§ The task: Please write out the Utah County Academy of Sciences text word for word, from "Utah County Academy" to "Provo School District.".

>> start Extract

Utah County Academy of Sciences (UCAS)  is a small charter high school in association with Utah Valley University (UVU) in Orem, Utah, United States. UCAS students travel from school districts in the surrounding Utah County area including Nebo School District, Alpine School District, and Provo School District.

This school has two locations. The Provo campus is for ninth and tenth grade students. It is located at 2121 N 550 W, Provo, UT, 84604. The Orem campus is for eleventh and twelfth grade students. It is located on the Northern end of the UVU campus at 940 W 800 S, Orem, UT, 84058. Classes are scheduled to meet both the college and high school graduation requirements.

UCAS was created along with six similar schools by former governor of Utah Michael Leavitt. 
 
The school has a driver's education, a student government, yearbook staff, technology student association, writing club, and several other student organized clubs. The school participates in the multicultural association programs in addition to all associations affiliated with UVU.

Most UCAS students graduate with an associate degree along with their high school diploma.

UCAS academics 
UCAS was ranked first out of all high schools in Utah by the Sutherland Institute.

>> end Extract
>> start Source data

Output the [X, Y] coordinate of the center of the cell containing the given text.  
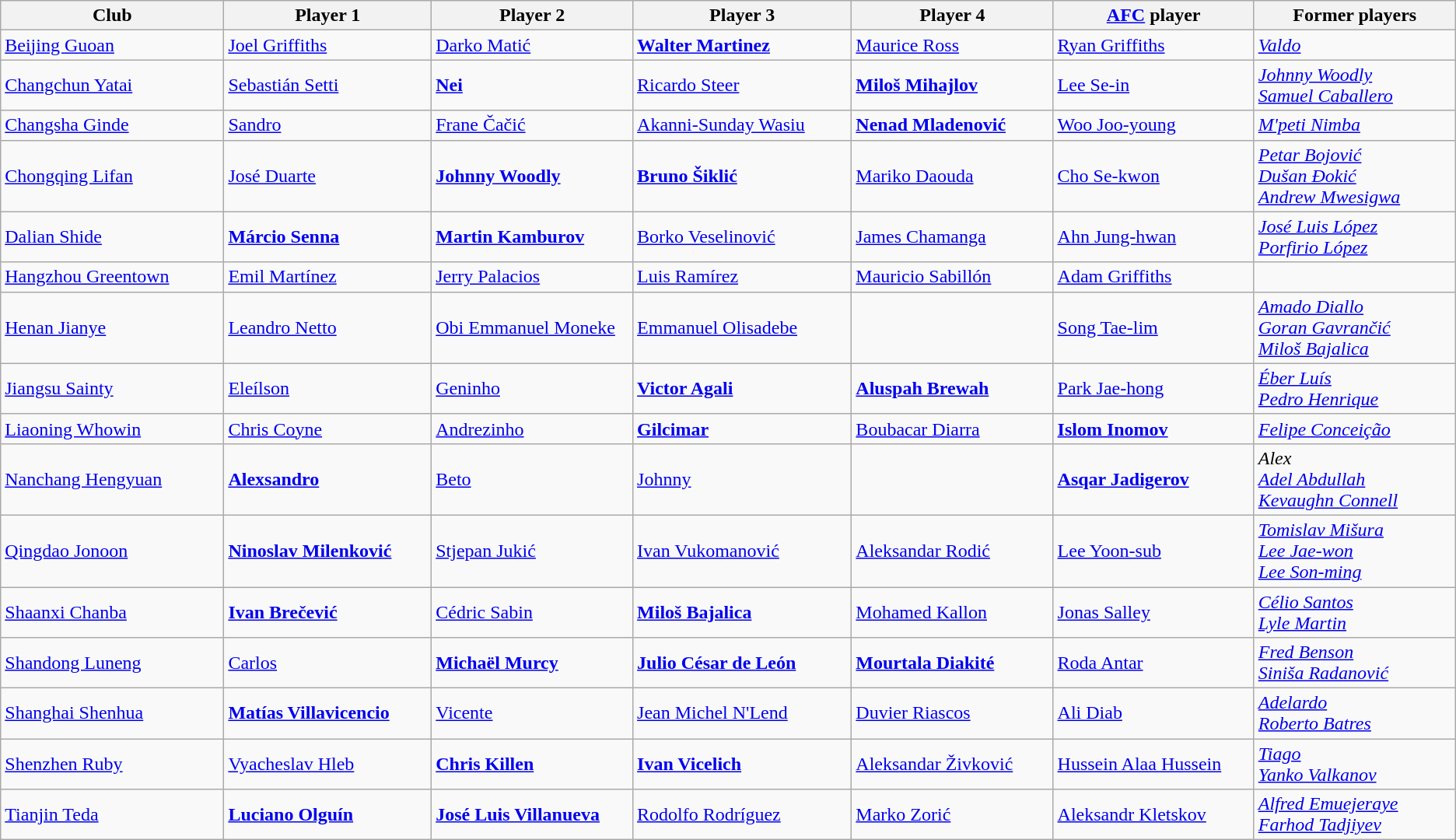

>> end Source data

§ Worked answer:
Utah County Academy of Sciences (UCAS)  is a small charter high school in association with Utah Valley University (UVU) in Orem, Utah, United States. UCAS students travel from school districts in the surrounding Utah County area including Nebo School District, Alpine School District, and Provo School District.